● TASK ITEM:
Each entry is to be printed again word for word.

*** Opening PROVIDED DATA ***

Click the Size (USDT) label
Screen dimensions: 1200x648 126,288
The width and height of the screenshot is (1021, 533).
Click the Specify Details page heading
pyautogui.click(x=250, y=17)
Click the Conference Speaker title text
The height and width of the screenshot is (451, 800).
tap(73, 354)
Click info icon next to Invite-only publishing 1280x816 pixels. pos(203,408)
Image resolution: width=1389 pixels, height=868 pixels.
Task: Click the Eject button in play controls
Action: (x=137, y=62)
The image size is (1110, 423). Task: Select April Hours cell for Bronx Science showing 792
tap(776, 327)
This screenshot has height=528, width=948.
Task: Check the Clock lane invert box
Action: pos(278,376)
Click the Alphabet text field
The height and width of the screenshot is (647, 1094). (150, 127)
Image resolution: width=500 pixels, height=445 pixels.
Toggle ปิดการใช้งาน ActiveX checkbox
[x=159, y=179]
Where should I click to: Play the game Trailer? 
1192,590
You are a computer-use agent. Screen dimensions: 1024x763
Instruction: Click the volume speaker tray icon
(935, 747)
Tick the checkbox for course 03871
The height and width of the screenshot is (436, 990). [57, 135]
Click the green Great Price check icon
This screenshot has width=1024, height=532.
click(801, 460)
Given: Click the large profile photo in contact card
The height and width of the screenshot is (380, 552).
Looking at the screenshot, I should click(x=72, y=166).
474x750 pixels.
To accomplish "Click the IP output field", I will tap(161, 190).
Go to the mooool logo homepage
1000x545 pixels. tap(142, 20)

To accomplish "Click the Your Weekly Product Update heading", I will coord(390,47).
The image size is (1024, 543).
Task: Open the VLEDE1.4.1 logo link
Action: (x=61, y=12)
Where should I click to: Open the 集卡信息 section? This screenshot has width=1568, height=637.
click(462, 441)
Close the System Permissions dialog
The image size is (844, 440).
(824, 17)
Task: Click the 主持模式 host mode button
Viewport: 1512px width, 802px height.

*** Closing PROVIDED DATA ***

● EXERCISE SOLUTION:
Click the Size (USDT) label
Screen dimensions: 1200x648 126,288
The width and height of the screenshot is (1021, 533).
Click the Specify Details page heading
pyautogui.click(x=250, y=17)
Click the Conference Speaker title text
The height and width of the screenshot is (451, 800).
tap(73, 354)
Click info icon next to Invite-only publishing 1280x816 pixels. pos(203,408)
Image resolution: width=1389 pixels, height=868 pixels.
Task: Click the Eject button in play controls
Action: (x=137, y=62)
The image size is (1110, 423). Task: Select April Hours cell for Bronx Science showing 792
tap(776, 327)
This screenshot has height=528, width=948.
Task: Check the Clock lane invert box
Action: pos(278,376)
Click the Alphabet text field
The height and width of the screenshot is (647, 1094). (150, 127)
Image resolution: width=500 pixels, height=445 pixels.
Toggle ปิดการใช้งาน ActiveX checkbox
[x=159, y=179]
Where should I click to: Play the game Trailer? 
1192,590
You are a computer-use agent. Screen dimensions: 1024x763
Instruction: Click the volume speaker tray icon
(935, 747)
Tick the checkbox for course 03871
The height and width of the screenshot is (436, 990). [57, 135]
Click the green Great Price check icon
This screenshot has width=1024, height=532.
click(801, 460)
Given: Click the large profile photo in contact card
The height and width of the screenshot is (380, 552).
Looking at the screenshot, I should click(x=72, y=166).
474x750 pixels.
To accomplish "Click the IP output field", I will tap(161, 190).
Go to the mooool logo homepage
1000x545 pixels. tap(142, 20)

To accomplish "Click the Your Weekly Product Update heading", I will coord(390,47).
The image size is (1024, 543).
Task: Open the VLEDE1.4.1 logo link
Action: (x=61, y=12)
Where should I click to: Open the 集卡信息 section? This screenshot has width=1568, height=637.
click(462, 441)
Close the System Permissions dialog
The image size is (844, 440).
(824, 17)
Task: Click the 主持模式 host mode button
Viewport: 1512px width, 802px height.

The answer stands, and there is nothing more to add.